Veroordeelt de verdachte tot een
geldboetevan
€ 1.800,00 (duizend achthonderd euro), bij gebreke van betaling en verhaal te vervangen door
28 (achtentwintig) dagen hechtenis.
Bepaalt dat de geldboete niet ten uitvoer zal worden gelegd, tenzij de rechter later anders mocht gelasten omdat verdachte zich voor het einde van een proeftijd van
2 (twee) jarenaan een strafbaar feit heeft schuldig gemaakt.

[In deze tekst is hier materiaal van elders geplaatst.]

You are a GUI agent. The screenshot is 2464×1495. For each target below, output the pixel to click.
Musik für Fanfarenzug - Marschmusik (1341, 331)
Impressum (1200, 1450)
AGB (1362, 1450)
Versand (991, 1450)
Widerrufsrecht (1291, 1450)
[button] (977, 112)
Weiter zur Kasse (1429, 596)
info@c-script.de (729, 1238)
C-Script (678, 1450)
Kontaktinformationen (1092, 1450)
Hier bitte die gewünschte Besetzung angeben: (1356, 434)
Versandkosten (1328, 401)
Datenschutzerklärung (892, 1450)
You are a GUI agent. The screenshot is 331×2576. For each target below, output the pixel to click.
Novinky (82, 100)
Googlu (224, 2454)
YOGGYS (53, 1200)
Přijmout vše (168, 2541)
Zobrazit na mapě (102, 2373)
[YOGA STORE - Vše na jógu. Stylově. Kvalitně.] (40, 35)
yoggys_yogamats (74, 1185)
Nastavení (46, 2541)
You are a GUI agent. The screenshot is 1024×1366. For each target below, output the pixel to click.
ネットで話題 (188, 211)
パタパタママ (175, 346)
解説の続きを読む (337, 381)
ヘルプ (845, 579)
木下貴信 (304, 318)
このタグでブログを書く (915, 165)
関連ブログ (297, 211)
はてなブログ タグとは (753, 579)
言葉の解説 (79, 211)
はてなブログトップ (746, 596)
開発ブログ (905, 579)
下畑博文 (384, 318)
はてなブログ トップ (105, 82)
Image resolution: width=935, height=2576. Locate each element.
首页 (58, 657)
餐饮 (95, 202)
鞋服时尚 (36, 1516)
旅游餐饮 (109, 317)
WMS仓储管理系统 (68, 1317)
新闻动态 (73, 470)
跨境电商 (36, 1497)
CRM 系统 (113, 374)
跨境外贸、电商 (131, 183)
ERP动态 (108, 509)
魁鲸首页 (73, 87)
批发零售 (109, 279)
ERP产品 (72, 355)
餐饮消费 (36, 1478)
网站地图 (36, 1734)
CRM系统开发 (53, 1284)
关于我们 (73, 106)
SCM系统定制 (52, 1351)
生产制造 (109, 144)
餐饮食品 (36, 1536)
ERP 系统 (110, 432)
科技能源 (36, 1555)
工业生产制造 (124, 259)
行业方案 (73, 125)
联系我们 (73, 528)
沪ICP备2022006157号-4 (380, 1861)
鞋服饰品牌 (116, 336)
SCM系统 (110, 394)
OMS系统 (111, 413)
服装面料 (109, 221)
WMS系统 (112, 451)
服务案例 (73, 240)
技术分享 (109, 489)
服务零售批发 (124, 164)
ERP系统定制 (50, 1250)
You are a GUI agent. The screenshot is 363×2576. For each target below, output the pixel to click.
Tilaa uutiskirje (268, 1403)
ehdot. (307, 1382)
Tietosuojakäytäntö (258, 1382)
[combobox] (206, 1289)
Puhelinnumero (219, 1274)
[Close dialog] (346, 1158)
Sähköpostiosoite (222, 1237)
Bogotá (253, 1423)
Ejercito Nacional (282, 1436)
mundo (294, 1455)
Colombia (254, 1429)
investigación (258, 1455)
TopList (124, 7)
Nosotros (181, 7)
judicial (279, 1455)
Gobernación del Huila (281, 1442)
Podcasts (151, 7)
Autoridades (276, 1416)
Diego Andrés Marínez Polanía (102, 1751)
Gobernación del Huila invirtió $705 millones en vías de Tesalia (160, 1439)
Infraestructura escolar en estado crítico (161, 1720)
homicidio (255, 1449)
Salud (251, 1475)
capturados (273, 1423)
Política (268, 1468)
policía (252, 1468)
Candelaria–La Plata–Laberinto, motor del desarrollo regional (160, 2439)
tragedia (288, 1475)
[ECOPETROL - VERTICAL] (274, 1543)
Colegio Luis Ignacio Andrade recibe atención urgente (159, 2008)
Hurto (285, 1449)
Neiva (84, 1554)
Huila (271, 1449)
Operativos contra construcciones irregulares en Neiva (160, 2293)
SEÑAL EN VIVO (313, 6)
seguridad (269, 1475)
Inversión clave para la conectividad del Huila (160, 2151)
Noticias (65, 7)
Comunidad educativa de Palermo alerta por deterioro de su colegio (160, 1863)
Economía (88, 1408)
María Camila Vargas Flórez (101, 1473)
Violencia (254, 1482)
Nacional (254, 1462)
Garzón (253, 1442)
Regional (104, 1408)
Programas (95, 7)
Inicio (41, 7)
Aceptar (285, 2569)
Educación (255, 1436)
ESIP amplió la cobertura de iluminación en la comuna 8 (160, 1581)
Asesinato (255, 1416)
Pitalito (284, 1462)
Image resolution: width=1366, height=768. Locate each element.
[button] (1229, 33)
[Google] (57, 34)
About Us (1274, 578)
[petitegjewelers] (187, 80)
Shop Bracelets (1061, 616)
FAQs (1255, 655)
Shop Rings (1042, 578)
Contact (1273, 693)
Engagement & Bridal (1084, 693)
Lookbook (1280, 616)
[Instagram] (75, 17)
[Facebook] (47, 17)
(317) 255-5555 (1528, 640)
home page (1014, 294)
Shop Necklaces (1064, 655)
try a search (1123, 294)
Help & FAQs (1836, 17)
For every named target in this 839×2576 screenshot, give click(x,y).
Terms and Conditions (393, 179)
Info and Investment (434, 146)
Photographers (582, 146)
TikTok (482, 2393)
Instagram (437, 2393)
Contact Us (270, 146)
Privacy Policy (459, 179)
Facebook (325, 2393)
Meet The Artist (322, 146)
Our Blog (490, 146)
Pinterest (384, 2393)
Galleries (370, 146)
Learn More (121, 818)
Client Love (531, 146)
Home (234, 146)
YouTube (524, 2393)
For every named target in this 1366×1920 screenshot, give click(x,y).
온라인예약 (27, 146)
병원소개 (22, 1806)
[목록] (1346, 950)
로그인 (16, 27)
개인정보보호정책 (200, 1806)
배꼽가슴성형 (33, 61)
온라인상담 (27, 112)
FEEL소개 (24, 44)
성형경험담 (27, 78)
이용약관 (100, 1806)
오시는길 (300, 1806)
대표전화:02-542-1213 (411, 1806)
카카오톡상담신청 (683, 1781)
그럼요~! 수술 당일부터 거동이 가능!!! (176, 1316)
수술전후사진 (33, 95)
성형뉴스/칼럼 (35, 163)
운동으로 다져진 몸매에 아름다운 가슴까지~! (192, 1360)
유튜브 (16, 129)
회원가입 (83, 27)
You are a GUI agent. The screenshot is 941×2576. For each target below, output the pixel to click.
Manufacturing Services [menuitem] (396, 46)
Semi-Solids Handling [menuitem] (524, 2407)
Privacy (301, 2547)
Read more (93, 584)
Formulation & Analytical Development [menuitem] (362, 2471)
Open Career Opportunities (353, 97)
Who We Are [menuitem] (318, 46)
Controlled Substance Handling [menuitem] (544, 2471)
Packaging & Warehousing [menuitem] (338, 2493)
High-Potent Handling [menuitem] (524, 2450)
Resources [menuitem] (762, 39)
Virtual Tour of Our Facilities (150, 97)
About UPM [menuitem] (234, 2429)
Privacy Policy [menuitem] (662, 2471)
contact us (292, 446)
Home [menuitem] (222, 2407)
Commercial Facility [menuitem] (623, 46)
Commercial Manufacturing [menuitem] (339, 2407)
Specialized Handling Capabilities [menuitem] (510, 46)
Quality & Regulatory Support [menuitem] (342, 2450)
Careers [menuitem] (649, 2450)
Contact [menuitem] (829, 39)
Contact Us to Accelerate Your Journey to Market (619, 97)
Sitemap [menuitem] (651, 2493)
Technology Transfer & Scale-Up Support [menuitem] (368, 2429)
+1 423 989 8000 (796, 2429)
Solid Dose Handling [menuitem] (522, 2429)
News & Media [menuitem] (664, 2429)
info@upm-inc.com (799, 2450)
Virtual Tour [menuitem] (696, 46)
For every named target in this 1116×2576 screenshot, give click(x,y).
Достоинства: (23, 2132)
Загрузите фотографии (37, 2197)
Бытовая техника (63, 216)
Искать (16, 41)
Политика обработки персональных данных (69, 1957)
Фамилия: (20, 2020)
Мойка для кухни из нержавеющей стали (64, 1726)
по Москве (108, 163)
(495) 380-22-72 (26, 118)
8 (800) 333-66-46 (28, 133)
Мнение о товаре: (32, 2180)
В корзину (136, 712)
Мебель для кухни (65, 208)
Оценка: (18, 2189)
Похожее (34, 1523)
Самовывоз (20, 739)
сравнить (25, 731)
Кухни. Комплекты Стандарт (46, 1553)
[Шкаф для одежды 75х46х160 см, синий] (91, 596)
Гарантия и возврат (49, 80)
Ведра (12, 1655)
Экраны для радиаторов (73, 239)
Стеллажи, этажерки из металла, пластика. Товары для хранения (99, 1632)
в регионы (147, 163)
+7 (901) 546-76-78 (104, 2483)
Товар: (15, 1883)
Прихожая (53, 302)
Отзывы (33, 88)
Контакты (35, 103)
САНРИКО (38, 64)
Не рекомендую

Bevestigt het vonnis waarvan beroep voor het overige, met inachtneming van het hiervoor overwogene.
Dit arrest is gewezen door de meervoudige strafkamer van het gerechtshof Amsterdam, waarin zitting hadden mr. M. Jurgens, mr. A.R.O Mooy en mr. R.D. van Heffen, in tegenwoordigheid van mr. J.M. van Riel, griffier, en is uitgesproken op de openbare terechtzitting van dit gerechtshof van 3 september 2020.
mr. M. Jurgens is niet in staat dit arrest te ondertekenen.